__AVAILABLE DATA__

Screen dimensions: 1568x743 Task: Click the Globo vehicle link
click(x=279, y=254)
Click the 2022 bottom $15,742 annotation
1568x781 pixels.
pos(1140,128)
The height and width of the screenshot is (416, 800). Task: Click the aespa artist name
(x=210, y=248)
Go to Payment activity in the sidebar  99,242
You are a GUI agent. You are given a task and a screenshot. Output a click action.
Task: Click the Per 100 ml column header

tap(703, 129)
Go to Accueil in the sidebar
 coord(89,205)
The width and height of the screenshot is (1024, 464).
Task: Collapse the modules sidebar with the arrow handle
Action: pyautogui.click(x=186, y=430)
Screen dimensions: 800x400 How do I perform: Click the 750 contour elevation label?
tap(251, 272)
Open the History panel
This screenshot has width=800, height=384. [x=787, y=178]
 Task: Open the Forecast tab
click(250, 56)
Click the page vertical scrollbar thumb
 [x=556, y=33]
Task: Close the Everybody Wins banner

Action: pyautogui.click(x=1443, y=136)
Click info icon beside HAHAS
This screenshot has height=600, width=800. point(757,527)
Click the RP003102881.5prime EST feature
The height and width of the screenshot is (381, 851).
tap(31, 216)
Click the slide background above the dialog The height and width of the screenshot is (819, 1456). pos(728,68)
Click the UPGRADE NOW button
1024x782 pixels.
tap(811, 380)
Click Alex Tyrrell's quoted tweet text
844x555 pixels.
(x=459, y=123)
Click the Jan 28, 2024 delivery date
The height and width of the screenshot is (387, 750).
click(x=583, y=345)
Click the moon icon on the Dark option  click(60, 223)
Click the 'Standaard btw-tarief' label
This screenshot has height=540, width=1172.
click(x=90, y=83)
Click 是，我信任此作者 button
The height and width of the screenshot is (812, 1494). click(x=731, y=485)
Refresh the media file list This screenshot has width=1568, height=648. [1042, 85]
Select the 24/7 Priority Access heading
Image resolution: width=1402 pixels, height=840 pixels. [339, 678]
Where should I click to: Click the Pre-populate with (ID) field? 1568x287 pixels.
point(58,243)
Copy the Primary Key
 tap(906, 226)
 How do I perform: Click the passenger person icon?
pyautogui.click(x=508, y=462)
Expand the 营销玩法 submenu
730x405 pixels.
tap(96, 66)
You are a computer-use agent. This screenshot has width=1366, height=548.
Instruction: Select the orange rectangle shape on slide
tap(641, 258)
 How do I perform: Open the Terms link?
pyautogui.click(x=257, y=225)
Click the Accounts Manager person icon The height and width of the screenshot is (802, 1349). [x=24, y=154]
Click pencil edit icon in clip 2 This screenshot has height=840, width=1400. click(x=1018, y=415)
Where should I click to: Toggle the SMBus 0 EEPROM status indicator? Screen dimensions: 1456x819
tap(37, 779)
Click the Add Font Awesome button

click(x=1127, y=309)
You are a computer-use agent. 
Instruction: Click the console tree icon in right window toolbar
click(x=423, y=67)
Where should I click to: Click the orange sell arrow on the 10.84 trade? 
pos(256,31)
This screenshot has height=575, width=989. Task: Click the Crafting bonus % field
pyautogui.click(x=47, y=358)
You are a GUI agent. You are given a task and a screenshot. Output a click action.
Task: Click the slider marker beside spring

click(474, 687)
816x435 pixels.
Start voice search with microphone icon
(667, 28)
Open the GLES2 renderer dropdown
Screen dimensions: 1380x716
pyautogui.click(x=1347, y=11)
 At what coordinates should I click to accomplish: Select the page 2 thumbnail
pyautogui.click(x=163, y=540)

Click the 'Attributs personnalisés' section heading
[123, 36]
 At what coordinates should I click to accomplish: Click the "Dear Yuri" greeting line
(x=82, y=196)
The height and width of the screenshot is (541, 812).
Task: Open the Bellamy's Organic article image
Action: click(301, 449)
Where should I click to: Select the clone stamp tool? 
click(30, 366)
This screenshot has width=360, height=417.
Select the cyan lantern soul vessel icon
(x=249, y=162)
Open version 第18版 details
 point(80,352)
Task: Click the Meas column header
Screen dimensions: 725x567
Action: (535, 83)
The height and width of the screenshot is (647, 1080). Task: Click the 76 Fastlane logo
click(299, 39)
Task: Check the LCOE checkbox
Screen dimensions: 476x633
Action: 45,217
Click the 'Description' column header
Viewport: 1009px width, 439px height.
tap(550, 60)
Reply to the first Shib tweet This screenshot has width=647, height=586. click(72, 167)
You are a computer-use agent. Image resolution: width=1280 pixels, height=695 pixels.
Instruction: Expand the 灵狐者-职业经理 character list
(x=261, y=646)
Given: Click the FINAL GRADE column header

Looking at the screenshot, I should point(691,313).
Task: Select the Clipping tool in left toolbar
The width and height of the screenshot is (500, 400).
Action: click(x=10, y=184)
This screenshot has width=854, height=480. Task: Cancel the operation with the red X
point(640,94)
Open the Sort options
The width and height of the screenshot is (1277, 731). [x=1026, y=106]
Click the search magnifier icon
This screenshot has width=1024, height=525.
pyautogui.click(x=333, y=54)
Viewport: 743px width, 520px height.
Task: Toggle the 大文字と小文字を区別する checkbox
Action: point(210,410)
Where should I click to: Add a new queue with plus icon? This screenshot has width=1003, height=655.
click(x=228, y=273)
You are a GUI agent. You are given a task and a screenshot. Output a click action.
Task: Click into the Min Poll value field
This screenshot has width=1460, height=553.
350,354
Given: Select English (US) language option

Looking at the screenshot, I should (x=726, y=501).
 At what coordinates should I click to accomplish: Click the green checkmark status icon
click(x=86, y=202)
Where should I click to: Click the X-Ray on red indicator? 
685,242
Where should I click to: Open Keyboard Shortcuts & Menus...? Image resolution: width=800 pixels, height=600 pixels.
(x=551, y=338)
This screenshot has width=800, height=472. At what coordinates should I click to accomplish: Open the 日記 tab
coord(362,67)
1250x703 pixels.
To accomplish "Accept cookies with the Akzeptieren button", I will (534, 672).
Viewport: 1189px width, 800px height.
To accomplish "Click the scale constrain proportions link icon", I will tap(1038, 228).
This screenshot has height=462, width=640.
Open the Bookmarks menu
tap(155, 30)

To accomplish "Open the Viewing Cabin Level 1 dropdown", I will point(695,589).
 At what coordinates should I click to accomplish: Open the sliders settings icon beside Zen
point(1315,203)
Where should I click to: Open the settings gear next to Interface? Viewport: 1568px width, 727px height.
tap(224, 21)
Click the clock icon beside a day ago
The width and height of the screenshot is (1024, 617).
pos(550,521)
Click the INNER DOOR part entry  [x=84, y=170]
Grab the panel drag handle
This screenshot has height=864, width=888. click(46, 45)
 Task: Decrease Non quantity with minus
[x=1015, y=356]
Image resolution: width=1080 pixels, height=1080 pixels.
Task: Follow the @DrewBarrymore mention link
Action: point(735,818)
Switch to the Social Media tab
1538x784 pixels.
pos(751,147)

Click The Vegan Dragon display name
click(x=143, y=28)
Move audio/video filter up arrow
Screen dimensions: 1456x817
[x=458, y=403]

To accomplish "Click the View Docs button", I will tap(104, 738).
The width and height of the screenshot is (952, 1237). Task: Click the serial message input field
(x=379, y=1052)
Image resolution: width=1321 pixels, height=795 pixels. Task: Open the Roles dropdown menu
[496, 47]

__REQUIREMENT__
Please copy all of the records above exactly, line for line.

__OUTPUT BELOW__
Screen dimensions: 1568x743 Task: Click the Globo vehicle link
click(x=279, y=254)
Click the 2022 bottom $15,742 annotation
1568x781 pixels.
pos(1140,128)
The height and width of the screenshot is (416, 800). Task: Click the aespa artist name
(x=210, y=248)
Go to Payment activity in the sidebar  99,242
You are a GUI agent. You are given a task and a screenshot. Output a click action.
Task: Click the Per 100 ml column header

tap(703, 129)
Go to Accueil in the sidebar
 coord(89,205)
The width and height of the screenshot is (1024, 464).
Task: Collapse the modules sidebar with the arrow handle
Action: pyautogui.click(x=186, y=430)
Screen dimensions: 800x400 How do I perform: Click the 750 contour elevation label?
tap(251, 272)
Open the History panel
This screenshot has width=800, height=384. [x=787, y=178]
 Task: Open the Forecast tab
click(250, 56)
Click the page vertical scrollbar thumb
 [x=556, y=33]
Task: Close the Everybody Wins banner

Action: pyautogui.click(x=1443, y=136)
Click info icon beside HAHAS
This screenshot has height=600, width=800. point(757,527)
Click the RP003102881.5prime EST feature
The height and width of the screenshot is (381, 851).
tap(31, 216)
Click the slide background above the dialog The height and width of the screenshot is (819, 1456). pos(728,68)
Click the UPGRADE NOW button
1024x782 pixels.
tap(811, 380)
Click Alex Tyrrell's quoted tweet text
844x555 pixels.
(x=459, y=123)
Click the Jan 28, 2024 delivery date
The height and width of the screenshot is (387, 750).
click(x=583, y=345)
Click the moon icon on the Dark option  click(60, 223)
Click the 'Standaard btw-tarief' label
This screenshot has height=540, width=1172.
click(x=90, y=83)
Click 是，我信任此作者 button
The height and width of the screenshot is (812, 1494). click(x=731, y=485)
Refresh the media file list This screenshot has width=1568, height=648. [1042, 85]
Select the 24/7 Priority Access heading
Image resolution: width=1402 pixels, height=840 pixels. [339, 678]
Where should I click to: Click the Pre-populate with (ID) field? 1568x287 pixels.
point(58,243)
Copy the Primary Key
 tap(906, 226)
 How do I perform: Click the passenger person icon?
pyautogui.click(x=508, y=462)
Expand the 营销玩法 submenu
730x405 pixels.
tap(96, 66)
You are a computer-use agent. This screenshot has width=1366, height=548.
Instruction: Select the orange rectangle shape on slide
tap(641, 258)
 How do I perform: Open the Terms link?
pyautogui.click(x=257, y=225)
Click the Accounts Manager person icon The height and width of the screenshot is (802, 1349). [x=24, y=154]
Click pencil edit icon in clip 2 This screenshot has height=840, width=1400. click(x=1018, y=415)
Where should I click to: Toggle the SMBus 0 EEPROM status indicator? Screen dimensions: 1456x819
tap(37, 779)
Click the Add Font Awesome button

click(x=1127, y=309)
You are a computer-use agent. 
Instruction: Click the console tree icon in right window toolbar
click(x=423, y=67)
Where should I click to: Click the orange sell arrow on the 10.84 trade? 
pos(256,31)
This screenshot has height=575, width=989. Task: Click the Crafting bonus % field
pyautogui.click(x=47, y=358)
You are a GUI agent. You are given a task and a screenshot. Output a click action.
Task: Click the slider marker beside spring

click(474, 687)
816x435 pixels.
Start voice search with microphone icon
(667, 28)
Open the GLES2 renderer dropdown
Screen dimensions: 1380x716
pyautogui.click(x=1347, y=11)
 At what coordinates should I click to accomplish: Select the page 2 thumbnail
pyautogui.click(x=163, y=540)

Click the 'Attributs personnalisés' section heading
[123, 36]
 At what coordinates should I click to accomplish: Click the "Dear Yuri" greeting line
(x=82, y=196)
The height and width of the screenshot is (541, 812).
Task: Open the Bellamy's Organic article image
Action: click(301, 449)
Where should I click to: Select the clone stamp tool? 
click(30, 366)
This screenshot has width=360, height=417.
Select the cyan lantern soul vessel icon
(x=249, y=162)
Open version 第18版 details
 point(80,352)
Task: Click the Meas column header
Screen dimensions: 725x567
Action: (535, 83)
The height and width of the screenshot is (647, 1080). Task: Click the 76 Fastlane logo
click(299, 39)
Task: Check the LCOE checkbox
Screen dimensions: 476x633
Action: 45,217
Click the 'Description' column header
Viewport: 1009px width, 439px height.
tap(550, 60)
Reply to the first Shib tweet This screenshot has width=647, height=586. click(72, 167)
You are a computer-use agent. Image resolution: width=1280 pixels, height=695 pixels.
Instruction: Expand the 灵狐者-职业经理 character list
(x=261, y=646)
Given: Click the FINAL GRADE column header

Looking at the screenshot, I should point(691,313).
Task: Select the Clipping tool in left toolbar
The width and height of the screenshot is (500, 400).
Action: click(x=10, y=184)
This screenshot has width=854, height=480. Task: Cancel the operation with the red X
point(640,94)
Open the Sort options
The width and height of the screenshot is (1277, 731). [x=1026, y=106]
Click the search magnifier icon
This screenshot has width=1024, height=525.
pyautogui.click(x=333, y=54)
Viewport: 743px width, 520px height.
Task: Toggle the 大文字と小文字を区別する checkbox
Action: point(210,410)
Where should I click to: Add a new queue with plus icon? This screenshot has width=1003, height=655.
click(x=228, y=273)
You are a GUI agent. You are given a task and a screenshot. Output a click action.
Task: Click into the Min Poll value field
This screenshot has width=1460, height=553.
350,354
Given: Select English (US) language option

Looking at the screenshot, I should (x=726, y=501).
 At what coordinates should I click to accomplish: Click the green checkmark status icon
click(x=86, y=202)
Where should I click to: Click the X-Ray on red indicator? 
685,242
Where should I click to: Open Keyboard Shortcuts & Menus...? Image resolution: width=800 pixels, height=600 pixels.
(x=551, y=338)
This screenshot has width=800, height=472. At what coordinates should I click to accomplish: Open the 日記 tab
coord(362,67)
1250x703 pixels.
To accomplish "Accept cookies with the Akzeptieren button", I will (534, 672).
Viewport: 1189px width, 800px height.
To accomplish "Click the scale constrain proportions link icon", I will tap(1038, 228).
This screenshot has height=462, width=640.
Open the Bookmarks menu
tap(155, 30)

To accomplish "Open the Viewing Cabin Level 1 dropdown", I will point(695,589).
 At what coordinates should I click to accomplish: Open the sliders settings icon beside Zen
point(1315,203)
Where should I click to: Open the settings gear next to Interface? Viewport: 1568px width, 727px height.
tap(224, 21)
Click the clock icon beside a day ago
The width and height of the screenshot is (1024, 617).
pos(550,521)
Click the INNER DOOR part entry  [x=84, y=170]
Grab the panel drag handle
This screenshot has height=864, width=888. click(46, 45)
 Task: Decrease Non quantity with minus
[x=1015, y=356]
Image resolution: width=1080 pixels, height=1080 pixels.
Task: Follow the @DrewBarrymore mention link
Action: point(735,818)
Switch to the Social Media tab
1538x784 pixels.
pos(751,147)

Click The Vegan Dragon display name
click(x=143, y=28)
Move audio/video filter up arrow
Screen dimensions: 1456x817
[x=458, y=403]

To accomplish "Click the View Docs button", I will tap(104, 738).
The width and height of the screenshot is (952, 1237). Task: Click the serial message input field
(x=379, y=1052)
Image resolution: width=1321 pixels, height=795 pixels. Task: Open the Roles dropdown menu
[496, 47]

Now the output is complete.